Years and years ago, I wanted to be a pilot. I still do.

Didn’t care about the professional aspect. I still don’t.

Because the way I figure, the kind of kid who drags his adult supervision to the airshow to watch P-40s tangle with mocked-up Zeros and feel the world shake when the pyro goes…he ain’t thinking about the joys of layovers, missing baggage, and the in-flight meal.

Not unless he’s some kind of weirdo, anyway.

Nah. That kid, standing in the middle of a million square feet of baking concrete, listening to radials sputtering and sucking air that tastes like burning avgas while he eats an overpriced corndog, is living the dream. He’s on an adventure. If you can sell a Saturday afternoon in central Texas for a Sunday morning at Pearl Harbor half a century before he was born you’ll find in him a willing buyer – but you don’t have to. He was sold on the spectacle before you got here.

The Twin Beech warming up over in parking isn’t going up for a couple of turns in the pattern – it’s sitting on a stretch of washboard African runway in the mountains with clock ticking and the weather closing fast. The pilot, an old hand, is hustling too much cargo and too many passengers into the back, running the numbers knowing it don’t add up. Behind him are a thousand miles of burned bridges and an advancing army; ahead is a too-short stretch of washboard runway hacked out of a cane brake and a sky the color of old bruises.

That kid sitting on the jetty, watching the freighters through a set of foggy secondhand binoculars? He don’t care about the finer points of marine architecture; he sees a couple of thousand tons going someplace, and it’s the wondering that carries him off – maybe to a volcanic island down in the South Pacific with the girls in grass skirts; maybe pitching in the teeth of a North Atlantic gale; maybe California, which is just as remote, just as fabled and mysterious.

Or the same kid, years later, picking an old Mauser rifle off the pawnshop rack. He doesn’t recognize the markings on the receiver or the words scratched into a stock dark with age and years. The sling doesn’t match. The muzzle is worn and the bore looks like a sewer pipe with a spider carcass stuck halfway down. But he knows this one has been places. It has scars and stories, most of which he’ll never know. All the same it draws him. Some part of his mind – the part he didn’t get to use much in school and uses less at work – begins to whisper.

Same kid who stops to watch the coal trains, picturing snow in the High Sierras, the same stretch that got the Donners. Who wonders at the rusted machinery in the pasture, imagining the man who followed the plow until one day in ’34 the wind came and carried off his farm. At the silent stamping mill and scattered minecars of a Colorado ghost town. At the plain, worn tombstones jutting through the grass of a Midwestern prairie.

He doesn’t much fit the modern world. Doesn’t know what to do with it half the time. Doesn’t need it. Doesn’t want it.

But he don’t have much choice in the matter. He’s here. He can deal with it or not, same as his forebears.

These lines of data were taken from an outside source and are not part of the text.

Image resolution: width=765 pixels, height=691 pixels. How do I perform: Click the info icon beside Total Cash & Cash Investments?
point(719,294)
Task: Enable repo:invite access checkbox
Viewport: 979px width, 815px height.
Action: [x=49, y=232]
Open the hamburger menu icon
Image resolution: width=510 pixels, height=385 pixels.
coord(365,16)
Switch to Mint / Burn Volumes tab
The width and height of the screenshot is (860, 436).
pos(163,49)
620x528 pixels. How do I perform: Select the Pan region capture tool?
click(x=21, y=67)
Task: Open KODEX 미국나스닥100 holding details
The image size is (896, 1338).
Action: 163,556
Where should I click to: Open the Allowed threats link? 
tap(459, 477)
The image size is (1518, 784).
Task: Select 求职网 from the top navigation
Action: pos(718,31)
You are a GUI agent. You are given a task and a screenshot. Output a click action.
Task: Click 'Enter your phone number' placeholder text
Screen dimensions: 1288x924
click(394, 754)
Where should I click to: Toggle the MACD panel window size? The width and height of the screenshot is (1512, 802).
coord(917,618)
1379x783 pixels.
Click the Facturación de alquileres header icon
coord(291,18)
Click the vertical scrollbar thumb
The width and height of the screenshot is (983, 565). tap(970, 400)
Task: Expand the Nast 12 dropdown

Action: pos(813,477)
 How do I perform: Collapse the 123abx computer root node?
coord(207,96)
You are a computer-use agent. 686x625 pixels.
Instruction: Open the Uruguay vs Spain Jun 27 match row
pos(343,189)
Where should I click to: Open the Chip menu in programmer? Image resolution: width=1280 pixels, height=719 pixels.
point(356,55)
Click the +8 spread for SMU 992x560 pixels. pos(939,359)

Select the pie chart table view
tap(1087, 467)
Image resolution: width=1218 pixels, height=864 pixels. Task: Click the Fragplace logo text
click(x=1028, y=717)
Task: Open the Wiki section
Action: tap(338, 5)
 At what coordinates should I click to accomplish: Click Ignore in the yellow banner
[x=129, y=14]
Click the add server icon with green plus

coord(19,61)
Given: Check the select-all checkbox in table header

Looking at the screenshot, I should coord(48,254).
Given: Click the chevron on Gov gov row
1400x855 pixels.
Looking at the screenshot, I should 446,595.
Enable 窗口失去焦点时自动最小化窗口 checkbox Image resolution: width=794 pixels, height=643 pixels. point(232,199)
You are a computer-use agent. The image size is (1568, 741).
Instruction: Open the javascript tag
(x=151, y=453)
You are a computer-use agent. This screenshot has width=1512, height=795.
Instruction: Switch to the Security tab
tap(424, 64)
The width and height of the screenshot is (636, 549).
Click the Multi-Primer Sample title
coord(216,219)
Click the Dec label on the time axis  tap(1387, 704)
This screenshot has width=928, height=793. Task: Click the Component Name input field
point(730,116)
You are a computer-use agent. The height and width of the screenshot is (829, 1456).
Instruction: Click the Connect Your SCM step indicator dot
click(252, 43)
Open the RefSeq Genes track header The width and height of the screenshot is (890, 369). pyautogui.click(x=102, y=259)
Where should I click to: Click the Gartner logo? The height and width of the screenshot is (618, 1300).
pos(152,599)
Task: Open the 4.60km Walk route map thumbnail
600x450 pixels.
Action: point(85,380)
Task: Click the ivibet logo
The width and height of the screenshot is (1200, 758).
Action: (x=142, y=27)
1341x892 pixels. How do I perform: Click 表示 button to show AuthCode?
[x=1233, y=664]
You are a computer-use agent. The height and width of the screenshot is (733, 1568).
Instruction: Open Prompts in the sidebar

The ones who crossed the foggy, forested line undrawn to remove themselves from the reach of the Crown. Who sailed the tall ships around the Horn in the winter of ’50, carrying hopefuls to the western goldfields. Who stood the musket and cannon fire on the killing fields of Shiloh. Who afterwards went west, overland this time. Who weathered two World Wars with a Depression and a Dust Bowl in between. Who one day in 1963 saw an American president killed on television and made it through Tet, mostly, to watch man’s first steps on the moon.

He knows, sometimes in the abstract, that hard times are nothing new.

So he adapts. But he doesn’t forget.

Not that kid who thrilled the howl of a P-51’s Merlin engine kicking over. The one who sorts his pocket change for the old stuff. Who keeps that grainy picture of the 1927 family reunion on top of his bookshelf, right next to the folded American flag and the open-frame typewriter that almost works. Who can pick out the spine of an old book at twelve paces. Agriculture, engineering, Hemingway, memoir, Kipling, L’Amour – doesn’t matter.

The world has lost something. He doesn’t know what. He can’t put a date to it.

But gut-deep he knows nobody dreams of the cubicle.